=== EXERCISE BRIEF ===
Transcribe the records below verbatim, from the line containing "561x487 pixels. At" through the line containing "Action: pos(1095,235)", inclusive.

## Start

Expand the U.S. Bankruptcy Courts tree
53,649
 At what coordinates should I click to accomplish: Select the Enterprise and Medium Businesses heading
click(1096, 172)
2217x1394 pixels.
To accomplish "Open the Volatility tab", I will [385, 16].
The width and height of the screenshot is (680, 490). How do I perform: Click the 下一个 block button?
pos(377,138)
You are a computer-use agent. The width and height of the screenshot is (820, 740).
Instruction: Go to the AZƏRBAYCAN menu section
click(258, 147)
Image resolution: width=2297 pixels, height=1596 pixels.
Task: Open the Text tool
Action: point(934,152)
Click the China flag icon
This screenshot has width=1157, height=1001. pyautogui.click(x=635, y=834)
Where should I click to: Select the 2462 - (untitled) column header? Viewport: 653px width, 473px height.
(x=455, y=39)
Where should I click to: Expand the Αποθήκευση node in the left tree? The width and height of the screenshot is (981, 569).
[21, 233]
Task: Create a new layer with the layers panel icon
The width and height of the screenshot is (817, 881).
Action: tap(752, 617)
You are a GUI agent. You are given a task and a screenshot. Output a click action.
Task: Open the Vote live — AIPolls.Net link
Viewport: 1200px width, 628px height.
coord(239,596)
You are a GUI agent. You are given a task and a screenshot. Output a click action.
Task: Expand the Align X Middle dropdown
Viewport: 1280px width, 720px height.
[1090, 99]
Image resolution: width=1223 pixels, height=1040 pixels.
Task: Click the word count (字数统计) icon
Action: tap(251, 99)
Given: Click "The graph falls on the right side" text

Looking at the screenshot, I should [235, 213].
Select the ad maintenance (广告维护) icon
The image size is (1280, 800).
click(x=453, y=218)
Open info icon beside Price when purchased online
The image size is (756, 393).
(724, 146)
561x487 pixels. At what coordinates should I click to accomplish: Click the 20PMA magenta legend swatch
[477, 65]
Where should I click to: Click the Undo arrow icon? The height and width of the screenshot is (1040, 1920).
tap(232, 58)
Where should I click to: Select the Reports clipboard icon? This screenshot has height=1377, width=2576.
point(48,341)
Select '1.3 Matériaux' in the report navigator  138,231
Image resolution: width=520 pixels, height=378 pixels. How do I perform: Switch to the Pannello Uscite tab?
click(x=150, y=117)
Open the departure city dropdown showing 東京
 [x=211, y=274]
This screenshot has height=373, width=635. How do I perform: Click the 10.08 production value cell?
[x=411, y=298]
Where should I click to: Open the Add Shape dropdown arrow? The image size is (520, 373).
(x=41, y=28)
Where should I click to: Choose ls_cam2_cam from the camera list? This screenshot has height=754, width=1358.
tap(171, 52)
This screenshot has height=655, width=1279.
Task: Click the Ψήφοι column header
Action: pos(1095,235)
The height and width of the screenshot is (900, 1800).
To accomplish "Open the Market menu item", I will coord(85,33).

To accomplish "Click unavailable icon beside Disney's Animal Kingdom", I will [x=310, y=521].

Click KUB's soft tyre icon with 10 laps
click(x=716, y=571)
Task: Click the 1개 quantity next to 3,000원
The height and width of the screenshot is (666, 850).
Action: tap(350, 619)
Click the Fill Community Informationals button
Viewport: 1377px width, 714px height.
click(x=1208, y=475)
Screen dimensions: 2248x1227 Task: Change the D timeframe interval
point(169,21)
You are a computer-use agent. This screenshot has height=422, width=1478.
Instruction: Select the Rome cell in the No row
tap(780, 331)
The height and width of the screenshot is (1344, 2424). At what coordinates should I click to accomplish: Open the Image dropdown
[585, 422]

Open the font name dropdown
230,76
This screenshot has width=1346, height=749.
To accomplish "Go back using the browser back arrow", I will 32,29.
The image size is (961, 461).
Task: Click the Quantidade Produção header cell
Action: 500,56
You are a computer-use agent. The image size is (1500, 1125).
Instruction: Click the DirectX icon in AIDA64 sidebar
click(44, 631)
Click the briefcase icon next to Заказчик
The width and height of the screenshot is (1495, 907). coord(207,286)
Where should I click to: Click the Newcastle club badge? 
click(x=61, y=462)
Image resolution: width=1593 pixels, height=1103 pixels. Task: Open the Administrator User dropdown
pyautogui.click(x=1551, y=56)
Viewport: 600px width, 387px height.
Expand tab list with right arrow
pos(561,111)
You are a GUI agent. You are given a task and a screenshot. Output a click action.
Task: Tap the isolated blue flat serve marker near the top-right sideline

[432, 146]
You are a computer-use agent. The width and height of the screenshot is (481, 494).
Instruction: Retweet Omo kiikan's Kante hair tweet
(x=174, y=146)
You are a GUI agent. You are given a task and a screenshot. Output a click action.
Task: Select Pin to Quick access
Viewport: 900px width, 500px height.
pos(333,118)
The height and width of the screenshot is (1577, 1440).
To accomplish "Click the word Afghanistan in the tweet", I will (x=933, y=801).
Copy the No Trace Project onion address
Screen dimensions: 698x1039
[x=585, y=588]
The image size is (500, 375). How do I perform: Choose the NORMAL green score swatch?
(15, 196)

## End

=== THE REPLY ===
561x487 pixels. At what coordinates should I click to accomplish: Click the 20PMA magenta legend swatch
[477, 65]
Where should I click to: Click the Undo arrow icon? The height and width of the screenshot is (1040, 1920).
tap(232, 58)
Where should I click to: Select the Reports clipboard icon? This screenshot has height=1377, width=2576.
point(48,341)
Select '1.3 Matériaux' in the report navigator  138,231
Image resolution: width=520 pixels, height=378 pixels. How do I perform: Switch to the Pannello Uscite tab?
click(x=150, y=117)
Open the departure city dropdown showing 東京
 [x=211, y=274]
This screenshot has height=373, width=635. How do I perform: Click the 10.08 production value cell?
[x=411, y=298]
Where should I click to: Open the Add Shape dropdown arrow? The image size is (520, 373).
(x=41, y=28)
Where should I click to: Choose ls_cam2_cam from the camera list? This screenshot has height=754, width=1358.
tap(171, 52)
This screenshot has height=655, width=1279.
Task: Click the Ψήφοι column header
Action: pos(1095,235)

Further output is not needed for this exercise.